ASSIGNMENT. Transcribe the entire listing exactly as it appears.

RECORDS FOR PROCESSING.
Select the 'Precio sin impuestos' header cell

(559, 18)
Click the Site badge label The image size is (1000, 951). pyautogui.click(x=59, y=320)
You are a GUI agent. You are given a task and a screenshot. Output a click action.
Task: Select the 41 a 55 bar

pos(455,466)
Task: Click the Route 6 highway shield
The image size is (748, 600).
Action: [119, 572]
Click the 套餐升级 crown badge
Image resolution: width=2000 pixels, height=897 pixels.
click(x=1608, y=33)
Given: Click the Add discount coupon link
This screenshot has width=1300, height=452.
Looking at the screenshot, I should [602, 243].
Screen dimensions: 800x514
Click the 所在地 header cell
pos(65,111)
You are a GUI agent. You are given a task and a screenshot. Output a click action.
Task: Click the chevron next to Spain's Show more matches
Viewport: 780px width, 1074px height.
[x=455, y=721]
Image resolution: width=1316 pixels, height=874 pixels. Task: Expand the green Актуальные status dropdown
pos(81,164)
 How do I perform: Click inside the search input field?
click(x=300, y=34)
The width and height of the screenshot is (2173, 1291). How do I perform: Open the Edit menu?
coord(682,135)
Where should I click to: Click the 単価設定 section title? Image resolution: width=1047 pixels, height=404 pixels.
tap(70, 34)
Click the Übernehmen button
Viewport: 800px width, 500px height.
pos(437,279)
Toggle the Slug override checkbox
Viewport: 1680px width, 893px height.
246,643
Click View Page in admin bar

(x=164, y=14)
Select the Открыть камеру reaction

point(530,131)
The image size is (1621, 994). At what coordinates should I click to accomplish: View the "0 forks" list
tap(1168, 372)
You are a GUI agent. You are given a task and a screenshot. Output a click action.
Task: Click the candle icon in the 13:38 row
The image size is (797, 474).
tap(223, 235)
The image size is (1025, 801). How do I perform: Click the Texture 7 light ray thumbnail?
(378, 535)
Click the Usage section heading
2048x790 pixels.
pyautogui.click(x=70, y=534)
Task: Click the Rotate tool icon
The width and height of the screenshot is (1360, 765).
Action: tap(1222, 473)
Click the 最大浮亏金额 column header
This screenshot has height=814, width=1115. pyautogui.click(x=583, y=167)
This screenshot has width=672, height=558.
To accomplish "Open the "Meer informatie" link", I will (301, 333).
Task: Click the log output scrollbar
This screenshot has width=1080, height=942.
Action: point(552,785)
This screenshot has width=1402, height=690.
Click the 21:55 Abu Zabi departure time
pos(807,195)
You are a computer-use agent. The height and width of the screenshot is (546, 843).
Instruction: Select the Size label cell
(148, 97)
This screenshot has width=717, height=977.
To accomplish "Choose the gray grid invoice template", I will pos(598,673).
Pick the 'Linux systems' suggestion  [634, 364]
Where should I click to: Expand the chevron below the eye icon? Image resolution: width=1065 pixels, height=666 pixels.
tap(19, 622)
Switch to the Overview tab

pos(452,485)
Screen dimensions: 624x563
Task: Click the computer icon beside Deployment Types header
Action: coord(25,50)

OUTPUT OF THE TASK.
Select the 'Precio sin impuestos' header cell

(559, 18)
Click the Site badge label The image size is (1000, 951). pyautogui.click(x=59, y=320)
You are a GUI agent. You are given a task and a screenshot. Output a click action.
Task: Select the 41 a 55 bar

pos(455,466)
Task: Click the Route 6 highway shield
The image size is (748, 600).
Action: [119, 572]
Click the 套餐升级 crown badge
Image resolution: width=2000 pixels, height=897 pixels.
click(x=1608, y=33)
Given: Click the Add discount coupon link
This screenshot has width=1300, height=452.
Looking at the screenshot, I should [602, 243].
Screen dimensions: 800x514
Click the 所在地 header cell
pos(65,111)
You are a GUI agent. You are given a task and a screenshot. Output a click action.
Task: Click the chevron next to Spain's Show more matches
Viewport: 780px width, 1074px height.
[x=455, y=721]
Image resolution: width=1316 pixels, height=874 pixels. Task: Expand the green Актуальные status dropdown
pos(81,164)
 How do I perform: Click inside the search input field?
click(x=300, y=34)
The width and height of the screenshot is (2173, 1291). How do I perform: Open the Edit menu?
coord(682,135)
Where should I click to: Click the 単価設定 section title? Image resolution: width=1047 pixels, height=404 pixels.
tap(70, 34)
Click the Übernehmen button
Viewport: 800px width, 500px height.
pos(437,279)
Toggle the Slug override checkbox
Viewport: 1680px width, 893px height.
246,643
Click View Page in admin bar

(x=164, y=14)
Select the Открыть камеру reaction

point(530,131)
The image size is (1621, 994). At what coordinates should I click to accomplish: View the "0 forks" list
tap(1168, 372)
You are a GUI agent. You are given a task and a screenshot. Output a click action.
Task: Click the candle icon in the 13:38 row
The image size is (797, 474).
tap(223, 235)
The image size is (1025, 801). How do I perform: Click the Texture 7 light ray thumbnail?
(378, 535)
Click the Usage section heading
2048x790 pixels.
pyautogui.click(x=70, y=534)
Task: Click the Rotate tool icon
The width and height of the screenshot is (1360, 765).
Action: tap(1222, 473)
Click the 最大浮亏金额 column header
This screenshot has height=814, width=1115. pyautogui.click(x=583, y=167)
This screenshot has width=672, height=558.
To accomplish "Open the "Meer informatie" link", I will (301, 333).
Task: Click the log output scrollbar
This screenshot has width=1080, height=942.
Action: point(552,785)
This screenshot has width=1402, height=690.
Click the 21:55 Abu Zabi departure time
pos(807,195)
You are a computer-use agent. The height and width of the screenshot is (546, 843).
Instruction: Select the Size label cell
(148, 97)
This screenshot has width=717, height=977.
To accomplish "Choose the gray grid invoice template", I will pos(598,673).
Pick the 'Linux systems' suggestion  [634, 364]
Where should I click to: Expand the chevron below the eye icon? Image resolution: width=1065 pixels, height=666 pixels.
tap(19, 622)
Switch to the Overview tab

pos(452,485)
Screen dimensions: 624x563
Task: Click the computer icon beside Deployment Types header
Action: coord(25,50)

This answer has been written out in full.